By Marc Thiessen
(Cross-posted from Politico)
If our practice in the Bush administration is any guide, President Barack Obama and his speechwriters sat down in the Oval Office soon after Thanksgiving to map out the broad themes of his first State of the Union address. By the time the president left for his Christmas holiday, a detailed outline — possibly, even a first draft — accompanied him on Air Force One to Hawaii.
In the wake of the seismic events in Detroit and Boston that followed, whatever Obama’s speechwriters sent him has most likely been turned into mulch by the shredding truck that pulls up on West Executive Avenue each night. The attempted terrorist attack on Christmas Day and the popular uprising in Massachusetts that propelled Scott Brown to the U.S. Senate have exposed the twin vulnerabilities of the Obama presidency — vulnerabilities Obama must address in his speech Wednesday.
First, Obama faces growing discontent over his handling of terrorist detainees. Americans in large numbers believe that we should still be employing the enhanced interrogation techniques he has banned, and they oppose his plans to close the prison at Guantanamo Bay, bring terrorists to the United States and try men like Khalid Sheikh Mohammed in civilian courts. These concerns have been percolating for months, but they were crystallized for millions of Americans in a single moment, when, on orders from Attorney General Eric Holder, the FBI told the Christmas Day bomber: “You have the right to remain silent.”
The call to stop reading terrorists their Miranda rights became a rallying cry for Brown, whose chief strategist said, “From our own internal polling, the more potent issue here in Massachusetts was terrorism and the treatment of enemy combatants.” It will become an even more potent issue in the 2010 midterm elections — and the 2012 presidential race — if Obama does not change course.
Second, the president faces growing discontent with his approach to health care and jobs. Americans have been taken aback by the unprecedented miasma of spending in Washington and that policy’s failure to produce the jobs Obama promised. By large numbers, Americans oppose Obama’s plans for a second stimulus spending bill — so much so that Obama has stopped calling it a stimulus bill.

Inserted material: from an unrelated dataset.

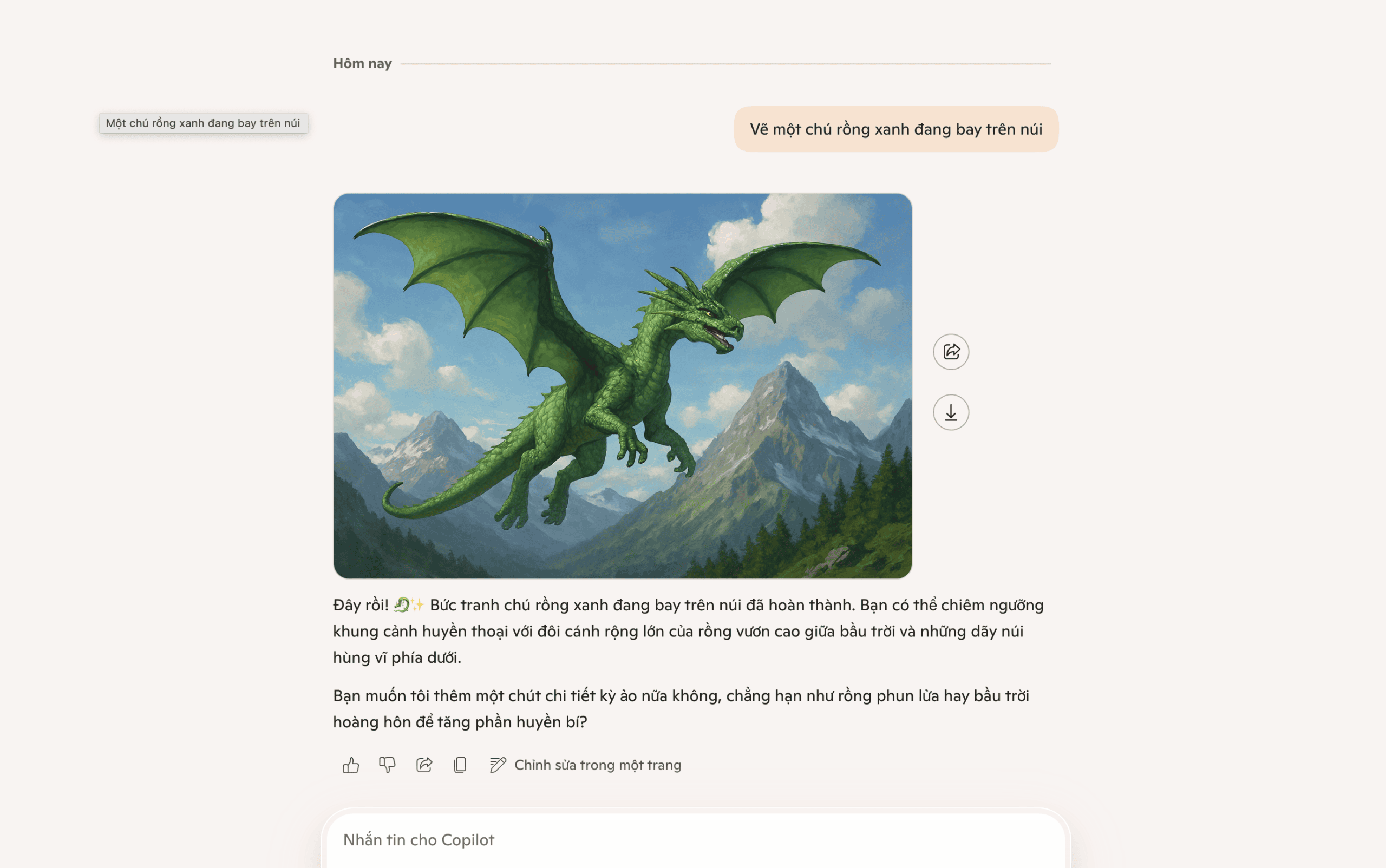Viewport: 1386px width, 868px height.
Task: Click the sparkles emoji after the dragon emoji
Action: point(417,604)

And millions of our citizens, including large numbers of independents, see Obama’s health care plan as a Trojan horse for the socialization of the largest sector of the U.S. economy. The election of Brown sent a signal to Washington that even in Massachusetts — a state Obama carried by 24 points — Americans are opposed to the approach the president is taking in these areas.
Wednesday night, Obama must address this discontent. The State of the Union is the one moment when citizens who do not normally follow the daily twists and turns of Washington tune in to take an assessment of their president. This makes the address a moment of both peril and opportunity for Obama. Will the president double-down on his current policies and try to explain to the American people why their opinions are wrong? Or will he tell Americans he has heard their message and explain how he is adjusting course?
On terrorism, Americans saw the near catastrophe on Christmas Day as a wake-up call and want some sign that Obama saw it that way as well. Will he continue to insist that we got vital intelligence from Umar Farouk Abdulmutallab in the 50-minute interrogation before he was given a lawyer? Or will he acknowledge that it was a mistake to read this terrorist suspect his Miranda rights and return to the promise he made on the campaign trail, declaring, “Do these folks deserve Miranda rights? Do they deserve to be treated like a shoplifter down the block? Of course not.”
Will the president defend his plan to try Mohammed and other 9/11 conspirators in civilian court? Or will he heed the popular will and put them back into the military commission system, where they belong?
On health care, will the president continue to insist that if Americans just understood what he was trying to do, they would support him? Or will he reach across the aisle and say: “Let’s start over with a bill that puts aside the issues that divide us and combines the best ideas Republicans and Democrats have put forward”?
If Obama were to embrace Republican ideas like expanding health savings accounts and creating association health plans — and combine them with popular Democratic ideas like requiring coverage for pre-existing conditions, providing subsides for low-income people and creating insurance exchanges — he could pass health care legislation that would be popular and bipartisan.
Obama has said that both parties agree on “about 80 percent of what needs to be done.” He should focus on enacting that 80 percent, instead of waging a losing war for the 20 percent the majority of Americans oppose.
After a similar repudiation at the polls, Obama’s Democratic predecessor Bill Clinton stood in the rostrum of the House and declared that “the era of Big Government is over.” This may be too much to expect from Obama. But the president needs to acknowledge and respond to the public discontent with his handling of terrorism and health care. If Obama stays the course, the insurrection we saw in Massachusetts will spread across the nation — and Republicans will ride these issues back to power.
Marc A. Thiessen was chief speechwriter for President George W. Bush and the lead writer on Bush’s last two State of the Union addresses. His new book, “Courting Disaster: How the CIA Kept America Safe and How Barack Obama Is Inviting the Next Attack” has just been published by Regnery.